Run your first antivirus image against your victim drive. Always try to clean before deleting if the file is needed. Quarantine if you have to. What one anti-virus software program cannot clean another may. Burn all log files to CD. When one has finished give the recovery computer a cold boot and restore your next image. Once this image is restored repeat the earlier process for all four antivirus images.
You may want to then run the entire set of four scanners again if you had several thousand infected files. Surprisingly, this can be helpful even though there is nothing different with the images. If there are still important files that could not be cleaned afterwards consider them lost and a good impetus for frequent future backups. Delete any remaining infected files at this point, or burn them to CD if they are important enough for a later attempt at cleaning down the road. Regardless, remove them from the victim drive.

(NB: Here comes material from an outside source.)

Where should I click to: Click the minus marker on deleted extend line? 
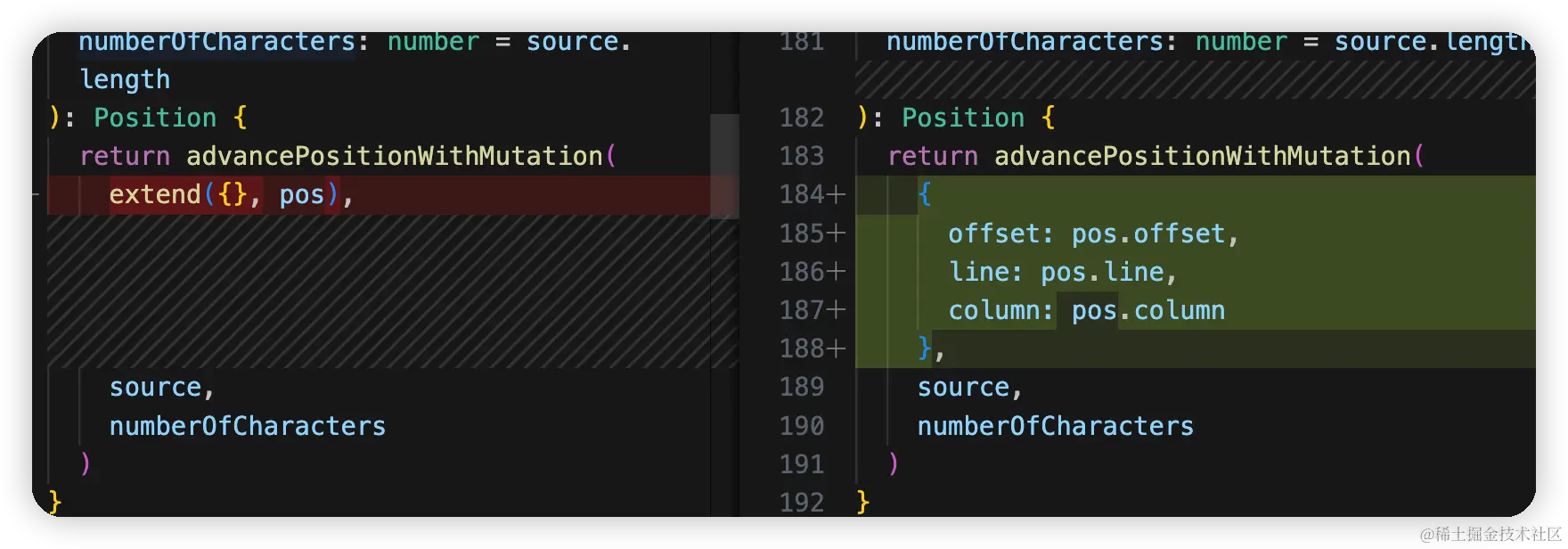coord(36,193)
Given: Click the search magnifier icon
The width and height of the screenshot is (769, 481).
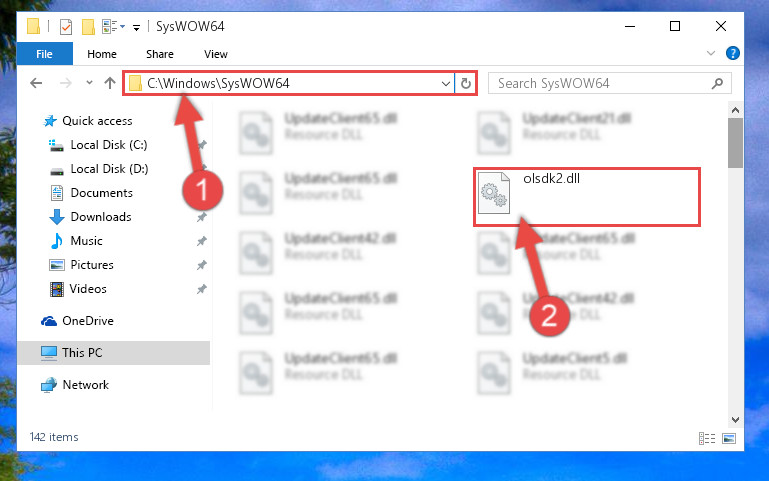Looking at the screenshot, I should 717,83.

At this point you want to restore your utility image that has your spyware scanners on this. Treat spyware exactly like you would a virus. I consider it notable that most modern spyware has very similar behaviors to that of many viruses. Many spyware programs will disguise their names, hook into system calls like DLLs, bury themselves in recovery files, and otherwise find ways to reinstall themselves. Some will replace genuine Windows files with their own versions, requiring manual replacement of the compromised files. Keep in mind SpyBot and AdAware can pick up each others quarantined files, and don't consider this a problem if they do. They play well together where the anti-virus companies' products do not.
At this point you are ready for manual scans of problem points that can still be missed. This is where things can diverge. If you are recovering data and will reinstall the OS, than you don't need to go any further. Put your recover drive in the system and pick over the victim drive for all data that is desired. If you need to restore the victim drive to operational duty without formatting it and starting over, than read on.
Manually examine these locations in detail:
Hidden partitions (not always viewable ~ depends on software at your disposal)
System restore files and or folders. Many times I have seen hidden system restore partitions (such as Compaq's) infected with spyware.
System restore V:\System Volume Information ~ V: = Victim Drive
Roxio (now Norton) GoBack also bears scrutiny and scorn. This product is very problematic and should be avoided.
Registry locations: ~ If you don't know what you're doing here you don't belong here!
Check the RunServices and RunServices Once key locations in these same locations as well if you have these in your registry (depends on OS)
WIN.INI File - look for lines starting with "LOAD=" or "RUN="
Your start menu also has a startup folder. Look for anything here as well.
.BAT and .CMD Files can load things as well and tend to overlooked anymore since they don't seem to used much anymore outside of network logons. Look for any .CMD or .BAT file in the above locations and specifically for WINSTART.BAT under the Windows or WINNT folder.
Remove anything here that does not strictly belong. Challenge and don't be afraid to remove things (including hardware stuff), you can always remark things out and put them back if need be. This is not a comprehensive list of all ways to automatically load software, but will catch the most common. Feel free to google for methods beyond what I have presented.
Once done with all of the above you should now safely be able to look at other issues that require the drive to be in the system such as driver problems. Remember the point of all of this is not fixing everything - that isn't reasonable. The point is to create the environment where the system can now be safely fixed. As always, unless there is a strict need elsewise, it is best to take your data that can now safely recovered off of the victim drive and rebuild the victim computer from the ground up.